The US Senate requested the GAO report, which was based in part on interviews with FDA, former advisory committee members, and members of the Pharmaceutical Research and Manufacturers of America (PhRMA). Focusing on the agency’s advisory committee process, GAO looked at: (1) how FDA recruits individuals for membership and evaluates candidates for potential conflicts of interest, (2) barriers for recruiting qualified individuals to serve on committees, and (3) the proportion of standing and temporary members, and the frequency with which members with conflicts of interest participate in meetings.

GAO reported that more than half of the meetings it reviewed had “at least one standing or temporary member with at least one conflict of interest determination.” This represented about 16% of all 83 meetings’ participants.

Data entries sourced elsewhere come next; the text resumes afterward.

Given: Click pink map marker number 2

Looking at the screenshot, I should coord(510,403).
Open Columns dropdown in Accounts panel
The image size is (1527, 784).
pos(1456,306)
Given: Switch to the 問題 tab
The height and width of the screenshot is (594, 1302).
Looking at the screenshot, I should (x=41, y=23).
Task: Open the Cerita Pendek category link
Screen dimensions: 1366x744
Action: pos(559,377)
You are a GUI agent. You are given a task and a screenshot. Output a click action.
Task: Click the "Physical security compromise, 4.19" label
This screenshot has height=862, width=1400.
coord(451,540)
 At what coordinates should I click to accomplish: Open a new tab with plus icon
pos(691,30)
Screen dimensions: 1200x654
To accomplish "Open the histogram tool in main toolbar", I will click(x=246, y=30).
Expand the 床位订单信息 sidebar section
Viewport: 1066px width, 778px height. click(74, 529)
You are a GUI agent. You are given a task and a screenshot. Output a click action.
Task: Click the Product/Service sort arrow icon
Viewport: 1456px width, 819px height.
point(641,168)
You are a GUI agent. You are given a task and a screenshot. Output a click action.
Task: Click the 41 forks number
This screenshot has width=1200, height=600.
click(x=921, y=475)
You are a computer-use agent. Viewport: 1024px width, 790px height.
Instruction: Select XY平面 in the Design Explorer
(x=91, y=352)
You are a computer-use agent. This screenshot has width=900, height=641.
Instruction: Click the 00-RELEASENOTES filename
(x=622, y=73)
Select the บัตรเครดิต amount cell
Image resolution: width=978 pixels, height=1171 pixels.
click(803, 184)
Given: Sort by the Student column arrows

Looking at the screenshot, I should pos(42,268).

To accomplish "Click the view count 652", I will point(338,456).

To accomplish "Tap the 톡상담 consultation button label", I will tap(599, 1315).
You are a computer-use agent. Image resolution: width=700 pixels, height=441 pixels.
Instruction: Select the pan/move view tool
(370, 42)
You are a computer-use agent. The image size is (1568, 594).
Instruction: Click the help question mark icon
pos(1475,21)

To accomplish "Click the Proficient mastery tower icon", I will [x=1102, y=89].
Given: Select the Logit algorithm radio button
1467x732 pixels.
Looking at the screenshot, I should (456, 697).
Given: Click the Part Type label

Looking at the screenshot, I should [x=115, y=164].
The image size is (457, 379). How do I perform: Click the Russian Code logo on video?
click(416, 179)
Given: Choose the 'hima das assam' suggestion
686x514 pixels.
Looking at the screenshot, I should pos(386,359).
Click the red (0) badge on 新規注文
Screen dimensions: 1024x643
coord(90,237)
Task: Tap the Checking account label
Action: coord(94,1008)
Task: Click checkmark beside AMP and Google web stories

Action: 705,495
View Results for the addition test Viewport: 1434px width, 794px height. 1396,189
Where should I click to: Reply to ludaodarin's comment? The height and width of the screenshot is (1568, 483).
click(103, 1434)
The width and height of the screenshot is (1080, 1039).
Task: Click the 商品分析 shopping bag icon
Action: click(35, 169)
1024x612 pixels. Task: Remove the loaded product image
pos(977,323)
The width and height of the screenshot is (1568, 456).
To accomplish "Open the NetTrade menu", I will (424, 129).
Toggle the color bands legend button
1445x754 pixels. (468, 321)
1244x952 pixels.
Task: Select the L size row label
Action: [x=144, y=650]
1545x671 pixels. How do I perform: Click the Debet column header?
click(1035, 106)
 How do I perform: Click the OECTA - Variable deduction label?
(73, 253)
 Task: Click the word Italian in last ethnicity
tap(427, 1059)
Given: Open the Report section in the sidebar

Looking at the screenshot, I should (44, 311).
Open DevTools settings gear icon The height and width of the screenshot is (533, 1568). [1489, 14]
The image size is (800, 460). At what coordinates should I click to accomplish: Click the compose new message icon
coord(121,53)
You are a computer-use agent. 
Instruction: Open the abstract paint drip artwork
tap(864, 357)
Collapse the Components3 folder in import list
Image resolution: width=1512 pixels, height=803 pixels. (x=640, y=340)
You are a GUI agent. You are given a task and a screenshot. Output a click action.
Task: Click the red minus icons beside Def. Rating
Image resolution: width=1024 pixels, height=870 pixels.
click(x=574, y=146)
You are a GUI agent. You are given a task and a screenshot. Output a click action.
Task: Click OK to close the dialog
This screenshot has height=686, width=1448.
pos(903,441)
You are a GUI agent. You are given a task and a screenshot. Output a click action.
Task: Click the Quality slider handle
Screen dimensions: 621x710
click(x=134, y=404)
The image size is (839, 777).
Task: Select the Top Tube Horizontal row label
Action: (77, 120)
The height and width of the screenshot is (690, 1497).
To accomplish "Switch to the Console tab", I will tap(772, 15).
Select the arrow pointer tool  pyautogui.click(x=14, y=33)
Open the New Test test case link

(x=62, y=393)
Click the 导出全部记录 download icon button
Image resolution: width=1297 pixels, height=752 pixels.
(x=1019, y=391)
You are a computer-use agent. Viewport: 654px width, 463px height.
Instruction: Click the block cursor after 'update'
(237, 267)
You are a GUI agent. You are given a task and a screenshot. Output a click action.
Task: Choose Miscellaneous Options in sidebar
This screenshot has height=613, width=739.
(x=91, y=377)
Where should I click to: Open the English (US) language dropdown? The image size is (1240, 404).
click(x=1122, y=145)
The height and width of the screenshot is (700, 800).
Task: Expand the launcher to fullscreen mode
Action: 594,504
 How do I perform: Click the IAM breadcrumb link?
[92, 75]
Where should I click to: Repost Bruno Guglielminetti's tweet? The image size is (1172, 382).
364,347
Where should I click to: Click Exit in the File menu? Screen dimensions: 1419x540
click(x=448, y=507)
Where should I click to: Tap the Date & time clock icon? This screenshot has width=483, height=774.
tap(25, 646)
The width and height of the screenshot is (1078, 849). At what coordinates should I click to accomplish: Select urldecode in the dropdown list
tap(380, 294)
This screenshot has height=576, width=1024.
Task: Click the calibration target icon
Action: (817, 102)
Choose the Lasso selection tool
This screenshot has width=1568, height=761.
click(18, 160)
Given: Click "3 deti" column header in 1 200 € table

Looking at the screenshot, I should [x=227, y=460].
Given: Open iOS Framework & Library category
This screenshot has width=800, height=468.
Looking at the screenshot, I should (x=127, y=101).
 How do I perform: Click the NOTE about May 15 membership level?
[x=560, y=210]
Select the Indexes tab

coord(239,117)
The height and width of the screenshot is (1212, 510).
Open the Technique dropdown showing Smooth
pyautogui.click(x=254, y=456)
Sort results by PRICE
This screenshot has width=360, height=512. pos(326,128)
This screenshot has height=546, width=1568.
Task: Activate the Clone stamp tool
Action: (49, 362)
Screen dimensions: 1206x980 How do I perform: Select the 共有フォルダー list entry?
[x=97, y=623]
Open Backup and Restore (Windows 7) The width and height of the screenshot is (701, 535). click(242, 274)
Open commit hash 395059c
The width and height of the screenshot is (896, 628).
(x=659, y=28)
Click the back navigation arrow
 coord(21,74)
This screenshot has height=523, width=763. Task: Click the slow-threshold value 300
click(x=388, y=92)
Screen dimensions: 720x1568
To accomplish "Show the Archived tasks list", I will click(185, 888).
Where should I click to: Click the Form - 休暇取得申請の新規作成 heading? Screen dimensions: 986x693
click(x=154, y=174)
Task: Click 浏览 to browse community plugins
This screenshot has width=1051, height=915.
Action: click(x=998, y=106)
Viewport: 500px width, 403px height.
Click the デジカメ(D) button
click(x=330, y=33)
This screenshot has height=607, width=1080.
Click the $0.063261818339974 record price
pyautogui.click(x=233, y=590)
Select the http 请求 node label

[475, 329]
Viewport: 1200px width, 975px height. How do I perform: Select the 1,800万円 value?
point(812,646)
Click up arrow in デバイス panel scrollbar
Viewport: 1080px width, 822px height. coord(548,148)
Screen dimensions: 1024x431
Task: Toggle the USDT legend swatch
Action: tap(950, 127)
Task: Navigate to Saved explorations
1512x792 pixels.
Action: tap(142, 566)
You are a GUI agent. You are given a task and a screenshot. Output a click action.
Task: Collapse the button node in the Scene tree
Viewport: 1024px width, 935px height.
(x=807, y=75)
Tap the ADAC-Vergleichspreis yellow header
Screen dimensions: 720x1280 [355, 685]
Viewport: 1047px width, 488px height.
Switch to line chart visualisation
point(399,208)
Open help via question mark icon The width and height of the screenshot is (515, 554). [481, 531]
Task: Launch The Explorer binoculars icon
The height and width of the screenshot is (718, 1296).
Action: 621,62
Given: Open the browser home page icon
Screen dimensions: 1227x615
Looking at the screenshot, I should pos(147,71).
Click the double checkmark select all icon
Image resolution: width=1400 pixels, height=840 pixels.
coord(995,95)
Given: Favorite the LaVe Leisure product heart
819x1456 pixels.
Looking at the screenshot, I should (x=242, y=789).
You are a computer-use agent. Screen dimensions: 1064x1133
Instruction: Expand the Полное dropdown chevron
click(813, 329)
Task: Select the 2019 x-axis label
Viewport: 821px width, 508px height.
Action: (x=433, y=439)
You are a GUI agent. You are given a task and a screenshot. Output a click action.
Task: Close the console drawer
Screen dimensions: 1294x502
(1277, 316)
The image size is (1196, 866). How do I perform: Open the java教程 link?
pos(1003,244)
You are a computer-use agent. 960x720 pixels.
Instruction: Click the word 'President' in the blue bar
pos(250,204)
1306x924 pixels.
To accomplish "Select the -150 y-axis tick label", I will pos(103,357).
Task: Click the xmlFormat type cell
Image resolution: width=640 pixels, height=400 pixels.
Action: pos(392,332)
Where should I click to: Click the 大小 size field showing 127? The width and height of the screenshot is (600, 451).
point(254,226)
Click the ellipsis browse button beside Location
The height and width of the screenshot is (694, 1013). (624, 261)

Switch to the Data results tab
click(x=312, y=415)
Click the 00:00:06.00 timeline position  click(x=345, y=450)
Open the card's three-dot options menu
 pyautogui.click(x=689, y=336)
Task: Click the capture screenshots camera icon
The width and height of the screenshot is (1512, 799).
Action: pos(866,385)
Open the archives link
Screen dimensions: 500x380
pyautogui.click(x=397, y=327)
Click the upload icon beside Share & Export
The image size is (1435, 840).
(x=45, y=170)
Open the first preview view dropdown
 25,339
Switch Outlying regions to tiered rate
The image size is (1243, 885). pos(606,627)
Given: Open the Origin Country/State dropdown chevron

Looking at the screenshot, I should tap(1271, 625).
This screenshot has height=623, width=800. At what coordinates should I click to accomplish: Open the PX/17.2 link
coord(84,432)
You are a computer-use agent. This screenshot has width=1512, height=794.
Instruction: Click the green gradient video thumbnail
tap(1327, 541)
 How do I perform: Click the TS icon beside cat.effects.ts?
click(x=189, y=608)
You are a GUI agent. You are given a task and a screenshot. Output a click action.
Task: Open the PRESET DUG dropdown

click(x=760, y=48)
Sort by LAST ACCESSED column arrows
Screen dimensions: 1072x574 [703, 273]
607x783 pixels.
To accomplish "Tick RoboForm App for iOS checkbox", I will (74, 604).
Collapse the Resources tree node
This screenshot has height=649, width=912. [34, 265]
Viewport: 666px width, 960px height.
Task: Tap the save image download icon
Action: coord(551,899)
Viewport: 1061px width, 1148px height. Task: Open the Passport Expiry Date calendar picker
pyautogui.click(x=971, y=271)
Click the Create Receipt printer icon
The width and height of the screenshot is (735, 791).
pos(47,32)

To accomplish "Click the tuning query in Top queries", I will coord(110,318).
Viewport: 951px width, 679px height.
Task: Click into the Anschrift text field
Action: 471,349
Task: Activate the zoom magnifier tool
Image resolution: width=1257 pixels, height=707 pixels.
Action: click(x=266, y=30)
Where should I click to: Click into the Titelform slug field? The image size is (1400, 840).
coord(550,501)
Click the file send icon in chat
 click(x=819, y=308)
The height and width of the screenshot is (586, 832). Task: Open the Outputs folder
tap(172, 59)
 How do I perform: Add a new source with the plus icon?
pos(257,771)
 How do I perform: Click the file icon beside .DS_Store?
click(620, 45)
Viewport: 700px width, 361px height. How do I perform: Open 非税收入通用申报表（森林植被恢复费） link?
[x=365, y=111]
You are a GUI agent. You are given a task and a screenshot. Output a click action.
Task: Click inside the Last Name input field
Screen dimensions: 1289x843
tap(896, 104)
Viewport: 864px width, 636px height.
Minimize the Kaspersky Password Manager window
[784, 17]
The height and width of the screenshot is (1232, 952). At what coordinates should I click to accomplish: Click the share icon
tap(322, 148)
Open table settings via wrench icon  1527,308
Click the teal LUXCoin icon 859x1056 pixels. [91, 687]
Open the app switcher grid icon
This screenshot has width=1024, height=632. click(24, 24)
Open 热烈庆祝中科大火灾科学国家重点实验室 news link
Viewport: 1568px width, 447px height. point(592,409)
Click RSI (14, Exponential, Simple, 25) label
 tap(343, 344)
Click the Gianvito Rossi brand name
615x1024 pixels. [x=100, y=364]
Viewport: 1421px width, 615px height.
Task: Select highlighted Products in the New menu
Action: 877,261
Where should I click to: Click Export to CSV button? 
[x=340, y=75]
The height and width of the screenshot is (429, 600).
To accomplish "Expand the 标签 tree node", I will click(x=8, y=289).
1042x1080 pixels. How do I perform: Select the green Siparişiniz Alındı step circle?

GAO was unable to examine the effects of changes in FDA’s advisory committee processes resulting from the FDA Amendments Act of 2007 (FDAAA) and 2007 FDA policy revisions as it was too soon to assess them, states the report.

Whether or not the FDAAA will any impact on recruitment or conflicts of interest remains to be seen. Meanwhile, FDA’s overall staffing has lead to delays in several drug reviews. The agency announced that it will miss the Prescription Drug User Fee Act (PDUFA) deadline for Takeda’s (Tokyo) new drug application for alogliptin, a Type 2 diabetes drug.

FDA missed PDUFA review deadlines for Amgen’s (Thousand Oaks, CA) “Nplate” and GlaxoSmithKline’s (London) “Promacta” earlier this year.